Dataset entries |

========

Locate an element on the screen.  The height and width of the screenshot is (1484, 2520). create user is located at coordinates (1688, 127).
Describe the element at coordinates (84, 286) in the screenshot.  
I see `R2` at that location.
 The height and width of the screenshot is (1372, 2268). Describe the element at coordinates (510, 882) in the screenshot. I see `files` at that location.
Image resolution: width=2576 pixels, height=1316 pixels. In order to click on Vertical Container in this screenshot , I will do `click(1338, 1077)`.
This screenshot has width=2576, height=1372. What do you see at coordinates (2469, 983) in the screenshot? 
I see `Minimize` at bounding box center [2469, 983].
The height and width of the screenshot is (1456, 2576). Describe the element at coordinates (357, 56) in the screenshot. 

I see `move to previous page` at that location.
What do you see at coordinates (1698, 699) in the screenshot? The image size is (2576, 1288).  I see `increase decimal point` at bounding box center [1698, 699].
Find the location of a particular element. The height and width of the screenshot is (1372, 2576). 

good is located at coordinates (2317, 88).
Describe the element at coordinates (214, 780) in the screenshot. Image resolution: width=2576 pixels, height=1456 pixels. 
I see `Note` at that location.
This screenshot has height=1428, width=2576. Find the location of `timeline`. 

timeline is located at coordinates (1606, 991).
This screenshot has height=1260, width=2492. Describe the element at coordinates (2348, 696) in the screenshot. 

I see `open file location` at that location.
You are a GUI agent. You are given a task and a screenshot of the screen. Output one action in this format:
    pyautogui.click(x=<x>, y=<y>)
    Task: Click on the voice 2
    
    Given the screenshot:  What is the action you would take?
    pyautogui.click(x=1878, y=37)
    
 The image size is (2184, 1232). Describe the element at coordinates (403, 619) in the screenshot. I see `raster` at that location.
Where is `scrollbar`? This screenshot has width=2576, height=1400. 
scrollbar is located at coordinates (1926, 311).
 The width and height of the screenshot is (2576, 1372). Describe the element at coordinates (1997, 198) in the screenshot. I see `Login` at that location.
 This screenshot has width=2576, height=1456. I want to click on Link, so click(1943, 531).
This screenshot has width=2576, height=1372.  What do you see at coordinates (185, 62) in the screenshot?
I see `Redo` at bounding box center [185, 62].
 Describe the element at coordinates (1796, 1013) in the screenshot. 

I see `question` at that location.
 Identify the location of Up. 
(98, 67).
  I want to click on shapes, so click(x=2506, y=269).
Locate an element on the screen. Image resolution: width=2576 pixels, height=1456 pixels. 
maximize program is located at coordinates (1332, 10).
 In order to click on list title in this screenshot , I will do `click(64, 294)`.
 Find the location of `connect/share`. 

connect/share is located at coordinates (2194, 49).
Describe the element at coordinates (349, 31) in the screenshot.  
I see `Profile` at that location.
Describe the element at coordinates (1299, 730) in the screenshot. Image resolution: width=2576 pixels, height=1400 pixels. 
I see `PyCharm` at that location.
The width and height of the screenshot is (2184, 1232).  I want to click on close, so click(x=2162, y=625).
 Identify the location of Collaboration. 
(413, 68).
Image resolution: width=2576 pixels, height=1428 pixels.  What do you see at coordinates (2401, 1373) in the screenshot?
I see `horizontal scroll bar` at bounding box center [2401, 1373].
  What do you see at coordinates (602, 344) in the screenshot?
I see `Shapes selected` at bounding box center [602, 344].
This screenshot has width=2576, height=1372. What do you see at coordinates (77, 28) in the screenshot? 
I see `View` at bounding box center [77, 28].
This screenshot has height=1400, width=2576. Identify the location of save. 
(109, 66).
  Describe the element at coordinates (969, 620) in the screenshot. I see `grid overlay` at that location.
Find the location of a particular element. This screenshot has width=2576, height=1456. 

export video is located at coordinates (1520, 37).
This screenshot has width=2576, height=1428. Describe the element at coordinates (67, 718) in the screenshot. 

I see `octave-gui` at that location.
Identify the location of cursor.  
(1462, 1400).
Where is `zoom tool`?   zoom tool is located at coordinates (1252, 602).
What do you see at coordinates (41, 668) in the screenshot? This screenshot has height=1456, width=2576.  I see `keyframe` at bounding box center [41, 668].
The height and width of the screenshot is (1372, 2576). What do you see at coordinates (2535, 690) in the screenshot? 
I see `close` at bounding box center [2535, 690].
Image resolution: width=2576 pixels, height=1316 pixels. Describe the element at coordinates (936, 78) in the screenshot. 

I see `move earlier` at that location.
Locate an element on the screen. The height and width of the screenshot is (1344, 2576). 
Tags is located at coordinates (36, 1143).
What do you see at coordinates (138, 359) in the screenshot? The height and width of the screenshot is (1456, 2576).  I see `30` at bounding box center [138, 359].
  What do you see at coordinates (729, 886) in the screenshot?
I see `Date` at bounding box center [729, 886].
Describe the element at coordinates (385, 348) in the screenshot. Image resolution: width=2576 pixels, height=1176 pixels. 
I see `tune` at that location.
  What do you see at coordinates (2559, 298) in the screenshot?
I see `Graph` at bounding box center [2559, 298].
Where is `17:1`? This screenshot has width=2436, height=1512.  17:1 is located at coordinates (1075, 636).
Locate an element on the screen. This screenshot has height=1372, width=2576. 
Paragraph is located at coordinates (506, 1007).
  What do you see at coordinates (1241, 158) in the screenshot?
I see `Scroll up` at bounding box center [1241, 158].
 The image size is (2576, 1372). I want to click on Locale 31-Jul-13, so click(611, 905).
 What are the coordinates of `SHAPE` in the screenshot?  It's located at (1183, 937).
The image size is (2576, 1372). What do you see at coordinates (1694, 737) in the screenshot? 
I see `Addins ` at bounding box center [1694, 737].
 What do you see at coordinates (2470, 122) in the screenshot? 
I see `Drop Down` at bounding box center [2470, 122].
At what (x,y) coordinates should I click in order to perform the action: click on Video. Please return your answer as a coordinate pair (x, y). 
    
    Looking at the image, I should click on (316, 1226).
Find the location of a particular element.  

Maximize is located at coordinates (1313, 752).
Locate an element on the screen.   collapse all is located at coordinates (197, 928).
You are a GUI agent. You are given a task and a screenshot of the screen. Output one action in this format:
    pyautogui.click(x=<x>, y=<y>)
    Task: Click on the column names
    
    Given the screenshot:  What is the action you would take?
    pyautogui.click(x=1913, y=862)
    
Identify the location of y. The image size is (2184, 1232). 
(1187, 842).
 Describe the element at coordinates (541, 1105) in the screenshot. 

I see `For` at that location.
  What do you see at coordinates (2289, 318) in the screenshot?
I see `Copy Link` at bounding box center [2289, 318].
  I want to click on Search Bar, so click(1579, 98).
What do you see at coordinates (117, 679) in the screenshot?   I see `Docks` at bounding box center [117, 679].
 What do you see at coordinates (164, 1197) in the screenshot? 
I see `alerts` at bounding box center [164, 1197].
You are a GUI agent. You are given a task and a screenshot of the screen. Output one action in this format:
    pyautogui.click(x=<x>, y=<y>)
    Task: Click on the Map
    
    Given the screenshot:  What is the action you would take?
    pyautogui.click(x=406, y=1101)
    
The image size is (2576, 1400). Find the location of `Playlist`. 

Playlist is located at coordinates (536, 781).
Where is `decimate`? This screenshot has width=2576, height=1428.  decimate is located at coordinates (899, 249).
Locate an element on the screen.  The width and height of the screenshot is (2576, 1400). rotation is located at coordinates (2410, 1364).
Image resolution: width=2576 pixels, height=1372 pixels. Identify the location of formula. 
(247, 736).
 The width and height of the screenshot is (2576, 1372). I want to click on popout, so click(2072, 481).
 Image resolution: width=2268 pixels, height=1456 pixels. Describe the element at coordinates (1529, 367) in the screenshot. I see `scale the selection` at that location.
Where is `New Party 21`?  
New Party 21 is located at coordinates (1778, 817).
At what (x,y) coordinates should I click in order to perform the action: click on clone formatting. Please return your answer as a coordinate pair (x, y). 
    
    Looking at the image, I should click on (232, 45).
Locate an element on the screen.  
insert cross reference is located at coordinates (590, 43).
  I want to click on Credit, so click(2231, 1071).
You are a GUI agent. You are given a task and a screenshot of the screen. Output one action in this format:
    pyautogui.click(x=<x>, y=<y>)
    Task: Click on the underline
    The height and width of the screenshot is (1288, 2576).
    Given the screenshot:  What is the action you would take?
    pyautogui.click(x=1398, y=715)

========

Can you rewrite the rows from the line with "Identify the location of Collaboration." to the line with "center [77, 28].", putting "Sharing" in place of "Collaboration" and keeping everything else the same?

Exercise answer |
 Identify the location of Sharing. 
(413, 68).
Image resolution: width=2576 pixels, height=1428 pixels.  What do you see at coordinates (2401, 1373) in the screenshot?
I see `horizontal scroll bar` at bounding box center [2401, 1373].
  What do you see at coordinates (602, 344) in the screenshot?
I see `Shapes selected` at bounding box center [602, 344].
This screenshot has width=2576, height=1372. What do you see at coordinates (77, 28) in the screenshot? 
I see `View` at bounding box center [77, 28].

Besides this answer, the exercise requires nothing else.